Task to carry out:
Return the part of the article on airborne Ebola risk between "In a study published" and "of the outbreak.", inclusive, copied word for word.

Selected passage:
━━━━━━━━
Scientists see risk of mutant airborne Ebola as remote

Scientists see risk of mutant airborne Ebola as remote
Medicins Sans Frontieres (MSF) health workers prepare at ELWA's isolation camp during the visit of Senior United Nations (U.N.) System Coordinator for Ebola David Nabarro, at the camp in Monrovia August 23, 2014.
PHOTO: Scientists see risk of mutant airborne Ebola as remote

LONDON - The Ebola virus raging through West Africa is mutating rapidly as it tears a deadly path through cities, towns and villages, but the genetic changes are for now not giving it the ability to spread more easily.

Concern that the virus could gain capability to transmit through the air - creating a nightmare scenario of the disease being able to spread like a flu pandemic, killing millions - was fueled by a top infectious disease expert in the United States.

Michael Osterholm, director of the Center for Infectious Disease Research and Policy at the University of Minnesota, said in an opinion article he believed the risk of airborne Ebola is real, and warned: "Until we consider it, the world will not be prepared to do what is necessary to end the epidemic."

Yet many other virus and infectious disease specialists say that while the prospect of an airborne Ebola virus is not impossible, it is extremely remote.

"This is way down on the list of possible futures for Ebola and in all probability will never happen," said Ian Jones, a virologist at Britain's University of Reading.

Ebola is contagious, but spreads via direct contact with the bodily fluids of an infected person, such as their blood, faeces or vomit. The virus has infected 5,357 people in West Africa this year, killing 2,630 of them, in the worst Ebola epidemic the world has seen.

Ben Neuman, a Reading virologist who has been monitoring the Ebola epidemic since it began in Guinea, noted that under carefully controlled laboratory conditions, scientists have shown it is feasible to make Ebola transmit through air, but added: "So far there is no solid evidence that it actually happens out there in the real world."

"One clue is how slow the virus is spreading," he told Reuters. "Compared to this Ebola outbreak, the H1N1 swine flu had already spread to an estimated 10,000 times as many people in its first 10 months."

That's not to say the Ebola virus isn't mutating. It is, rapidly, all the time.

In a study published in the journal Science late last month, a team of researchers sequenced 99 Ebola virus genomes isolated from blood samples of 78 patients in Sierra Leone -- one of the four countries at the heart of the epidemic.

They found what they described as "a rapid accumulation of interhost and intrahost genetic variation" -- in other words, a large number of frequent changes in the virus -- even in the initial few weeks of the outbreak.
━━━━━━━━
Recorded data:
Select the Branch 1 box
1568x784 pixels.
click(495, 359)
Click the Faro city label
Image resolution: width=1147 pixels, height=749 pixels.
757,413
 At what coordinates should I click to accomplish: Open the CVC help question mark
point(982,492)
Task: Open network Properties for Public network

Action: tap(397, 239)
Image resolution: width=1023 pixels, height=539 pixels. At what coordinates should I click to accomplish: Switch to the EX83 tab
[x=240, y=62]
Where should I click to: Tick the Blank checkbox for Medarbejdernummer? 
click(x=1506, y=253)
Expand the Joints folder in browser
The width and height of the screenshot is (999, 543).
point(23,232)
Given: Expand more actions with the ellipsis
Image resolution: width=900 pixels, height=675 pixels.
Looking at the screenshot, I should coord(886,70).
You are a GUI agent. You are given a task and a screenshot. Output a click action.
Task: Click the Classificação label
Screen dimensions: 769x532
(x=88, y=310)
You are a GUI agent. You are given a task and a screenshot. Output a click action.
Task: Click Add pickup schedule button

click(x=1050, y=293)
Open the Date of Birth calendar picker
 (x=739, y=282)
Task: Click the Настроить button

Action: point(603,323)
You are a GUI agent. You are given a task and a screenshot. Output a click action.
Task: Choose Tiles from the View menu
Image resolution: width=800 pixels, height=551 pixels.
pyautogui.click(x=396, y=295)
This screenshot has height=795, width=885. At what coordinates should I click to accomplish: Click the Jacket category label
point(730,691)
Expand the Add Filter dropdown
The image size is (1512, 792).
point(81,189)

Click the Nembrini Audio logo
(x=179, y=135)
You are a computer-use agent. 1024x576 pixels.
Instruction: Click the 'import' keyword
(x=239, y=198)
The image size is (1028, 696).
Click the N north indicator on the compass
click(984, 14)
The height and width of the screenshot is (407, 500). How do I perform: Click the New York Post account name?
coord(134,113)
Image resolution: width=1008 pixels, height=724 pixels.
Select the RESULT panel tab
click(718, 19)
━━━━━━━━
Completed task:
In a study published in the journal Science late last month, a team of researchers sequenced 99 Ebola virus genomes isolated from blood samples of 78 patients in Sierra Leone -- one of the four countries at the heart of the epidemic.

They found what they described as "a rapid accumulation of interhost and intrahost genetic variation" -- in other words, a large number of frequent changes in the virus -- even in the initial few weeks of the outbreak.